Keluhan tersebut khususnya amat mengena kala perang Irak sedang panas-panasnya. Perdana menteri Inggris kala itu, Tony Blair, menjalin aliansi dengan George W. Bush, mendukung konflik yang bahkan lebih tidak populer di Inggris ketimbang di AS sendiri.
Tidak ada pejabat AS maupun Inggris yang yakin bahwa Partai Konservatif Cameron, yang menjalin koalisi dengan Partai Liberal Demokrat, akan melakukan perubahan kebijakan luar negeri yang signifikan, khususnya di Afghanistan dan dalam menangani program nuklir Iran. Para pejabat AS menekankan bahwa hubungan dengan Inggris penting, sama seperti sebelumnya.
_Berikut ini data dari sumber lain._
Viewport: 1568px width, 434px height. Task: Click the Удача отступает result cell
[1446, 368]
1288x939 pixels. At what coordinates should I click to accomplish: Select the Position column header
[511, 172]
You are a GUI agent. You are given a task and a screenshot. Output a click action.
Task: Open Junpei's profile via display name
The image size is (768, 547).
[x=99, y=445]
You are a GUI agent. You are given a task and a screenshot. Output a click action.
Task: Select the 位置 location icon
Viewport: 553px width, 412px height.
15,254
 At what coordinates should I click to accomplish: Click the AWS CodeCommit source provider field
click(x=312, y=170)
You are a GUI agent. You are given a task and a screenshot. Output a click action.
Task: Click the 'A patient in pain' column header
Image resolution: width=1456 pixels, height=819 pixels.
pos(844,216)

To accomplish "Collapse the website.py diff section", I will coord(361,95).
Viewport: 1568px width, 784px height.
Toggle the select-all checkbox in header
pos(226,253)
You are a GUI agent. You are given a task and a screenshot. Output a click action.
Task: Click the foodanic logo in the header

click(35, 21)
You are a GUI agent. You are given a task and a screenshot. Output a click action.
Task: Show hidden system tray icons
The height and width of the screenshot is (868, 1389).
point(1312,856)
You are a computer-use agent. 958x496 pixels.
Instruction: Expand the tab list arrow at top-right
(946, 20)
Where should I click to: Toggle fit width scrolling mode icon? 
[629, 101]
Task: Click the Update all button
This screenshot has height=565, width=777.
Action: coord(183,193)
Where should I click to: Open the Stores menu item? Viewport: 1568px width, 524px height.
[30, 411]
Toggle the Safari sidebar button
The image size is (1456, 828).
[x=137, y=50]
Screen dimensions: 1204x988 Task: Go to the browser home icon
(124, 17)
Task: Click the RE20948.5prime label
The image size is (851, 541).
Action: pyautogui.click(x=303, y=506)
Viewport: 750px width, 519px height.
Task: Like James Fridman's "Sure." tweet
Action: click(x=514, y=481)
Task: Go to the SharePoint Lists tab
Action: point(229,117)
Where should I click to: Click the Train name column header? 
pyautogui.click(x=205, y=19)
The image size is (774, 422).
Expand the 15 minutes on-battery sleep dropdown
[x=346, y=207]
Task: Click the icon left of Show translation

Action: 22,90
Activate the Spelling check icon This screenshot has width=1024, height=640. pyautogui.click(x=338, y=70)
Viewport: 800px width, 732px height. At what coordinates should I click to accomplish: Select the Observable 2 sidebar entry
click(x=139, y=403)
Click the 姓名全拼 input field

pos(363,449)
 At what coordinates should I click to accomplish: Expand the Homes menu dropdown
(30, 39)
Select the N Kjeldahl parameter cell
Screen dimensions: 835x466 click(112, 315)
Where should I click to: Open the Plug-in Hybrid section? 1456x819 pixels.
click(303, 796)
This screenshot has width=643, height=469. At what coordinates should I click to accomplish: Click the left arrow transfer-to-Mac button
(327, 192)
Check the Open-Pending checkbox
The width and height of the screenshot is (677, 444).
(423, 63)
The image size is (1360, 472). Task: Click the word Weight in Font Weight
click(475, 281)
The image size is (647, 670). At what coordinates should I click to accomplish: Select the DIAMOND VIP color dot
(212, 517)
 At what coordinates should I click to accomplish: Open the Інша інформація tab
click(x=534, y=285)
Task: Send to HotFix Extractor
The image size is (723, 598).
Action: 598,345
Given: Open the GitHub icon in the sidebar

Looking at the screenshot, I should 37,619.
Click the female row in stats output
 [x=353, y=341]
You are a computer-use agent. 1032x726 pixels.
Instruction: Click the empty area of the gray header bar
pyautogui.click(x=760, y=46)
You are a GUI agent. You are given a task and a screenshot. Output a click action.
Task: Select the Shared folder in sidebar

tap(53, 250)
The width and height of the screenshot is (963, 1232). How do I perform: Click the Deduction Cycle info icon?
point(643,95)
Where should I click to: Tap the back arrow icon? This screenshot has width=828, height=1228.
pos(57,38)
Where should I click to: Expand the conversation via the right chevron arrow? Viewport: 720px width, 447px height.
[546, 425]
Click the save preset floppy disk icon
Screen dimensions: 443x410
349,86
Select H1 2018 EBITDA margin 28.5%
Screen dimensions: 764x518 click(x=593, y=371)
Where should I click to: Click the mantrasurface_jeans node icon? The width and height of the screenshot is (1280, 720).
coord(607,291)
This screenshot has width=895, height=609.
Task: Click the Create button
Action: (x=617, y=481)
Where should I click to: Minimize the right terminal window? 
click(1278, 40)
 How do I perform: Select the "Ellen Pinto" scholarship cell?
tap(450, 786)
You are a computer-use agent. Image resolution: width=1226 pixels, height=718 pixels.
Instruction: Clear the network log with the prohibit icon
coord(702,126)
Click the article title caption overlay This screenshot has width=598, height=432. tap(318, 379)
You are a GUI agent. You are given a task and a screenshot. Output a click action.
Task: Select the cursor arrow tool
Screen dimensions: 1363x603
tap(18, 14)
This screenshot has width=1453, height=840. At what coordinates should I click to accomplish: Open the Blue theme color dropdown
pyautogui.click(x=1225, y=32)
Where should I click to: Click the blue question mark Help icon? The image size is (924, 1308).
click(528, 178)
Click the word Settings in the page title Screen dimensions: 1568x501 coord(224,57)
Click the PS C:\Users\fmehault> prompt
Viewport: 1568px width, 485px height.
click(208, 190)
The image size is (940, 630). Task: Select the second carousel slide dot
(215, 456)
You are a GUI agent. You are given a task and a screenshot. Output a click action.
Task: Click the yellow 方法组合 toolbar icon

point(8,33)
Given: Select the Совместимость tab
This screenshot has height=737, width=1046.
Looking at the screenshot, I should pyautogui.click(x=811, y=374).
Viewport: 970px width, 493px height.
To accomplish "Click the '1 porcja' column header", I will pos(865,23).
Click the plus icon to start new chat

“Kerja sama yang kita jalin dengan Inggris adalah kemitraan strategis yang amat bernilai,” kata seorang pejabat senior AS sebelum pemilu Inggris. Meski ia mengakui upaya AS untuk memperkuat hubungan dengan negara-negara Eropa lain dan juga di Asia, ia menambahkan: “AS dan Inggris melihat dunia dengan kacamata yang sama, dan Inggris terlibat dan berperan aktif dengan berbagai cara yang penting bagi kami.”
Namun, sebagian karena gaya diplomasi Obama tidak tampak terlalu akrab dengan para pemimpin asing dan tidak terlihat terlalu sentimental mengenai hubungan jarak jauh, juga karena pertanyaan mengenai posisi Inggris di dunia, maka pertimbangan ulang hubungan kedua negara mungkin tidak dapat dihindarkan.
“Dibanding dulu, kami sekarang menjadi kurang yakin bahwa kami relevan dengan Amerika,” kata Robin Niblett, direktur Chatham House, sebuah think tank Inggris. Bahkan sebelum Partai Konservatif dan Liberal Demokrat membentuk koalisi, Niblett mengatakan hasil akhir pemilu mungkin saja menelurkan “pemerintahan Inggris yang lebih hati-hati dalam menyikapi hubungannya dengan Amerika Serikat.”
Baik Cameron maupun Nick Clegg, pemimpin Liberal Demokrat yang menjadi deputi perdana menteri dalam pemerintahan koalisi pertama di Inggris sejak Perang Dunia II, mempertanyakan konsep “hubungan khusus.”
Saat konflik Irak memanas, Cameron mengkritik Blair. Ia memperingatkan bahwa hubungan dengan AS terlalu bersifat sepihak. “Hingga saat ini, kita belum pernah menjadi rekan Amerika yang tidak penting,” kata Cameron kala itu.
Ia menambahkan, “Saya khawatir bahwa kita telah kehilangan seninya baru-baru ini. Saya khawatir bahwa jika kita melanjutkan seperti yang saat ini, kita mungkin mengombinasikan keterbukaan maksimum dengan pengaruh minimum terhadap keputusan yang diambil. Lebih cepat menemukan keseimbangan yang benar, lebih baik bagi Inggris dan hubungan kedua negara."